I spent a bit of time this weekend knocking a job off my digital “todo” list. Back last fall, the old Parallels virtual machine that ran the Flyfish listserver archives finally succumbed to old age. It was a very old instance of Red Hat Linux, but the virtual disk had become corrupt and would not stay up. I had copied all of the data, configurations and programs (WAIS/free-WAIS-sf) to my iMac, but had been procrastinating on trying to rebuild. I wanted to change Linux distros and I figured I’d probably have to re-make all the programs, and was “looking forward” to compatibility issues when I set it up. However, cold, nasty weather is good for hacking and not much else, so, I started the process.
I decided to run a basic server installation of Debian. I didn’t want any of the GUI and it seemed that this was going to be one of the best platforms to grab a basic installation like this, plus I like Debian and the way the update and program installation work. I first played with it on the Raspberry Pi, which initially came out with a version of Debian. So, I downloaded the ‘Net install ISO (about 280MB), and created a VM. I then installed the packages I wanted, and set about installing the archive server.

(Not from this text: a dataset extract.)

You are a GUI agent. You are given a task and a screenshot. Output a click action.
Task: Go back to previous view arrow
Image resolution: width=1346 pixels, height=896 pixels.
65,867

I have almost 25 years of postings to this listserver archived, so it took a few minutes to copy over all that “wisdom.” Then, the Wais configuration “source” files. Then…the binaries for the Wais programs…and they ran! Guess since I built it with gcc and the target was i386, there really weren’t any dependencies from the old platform. I did have to tweak one of my scripts that had a hard-coded path to the cgi-bin directory, which has moved out from under the var/www path under Debian to improve security.
I’ve still got a bit of cleanup to do, including collecting and indexing the postings from 7/1/14 to the present, but that’s a simple task.
The old thing took just a couple hours to set up. Check it out at archives.flyfishlist.org!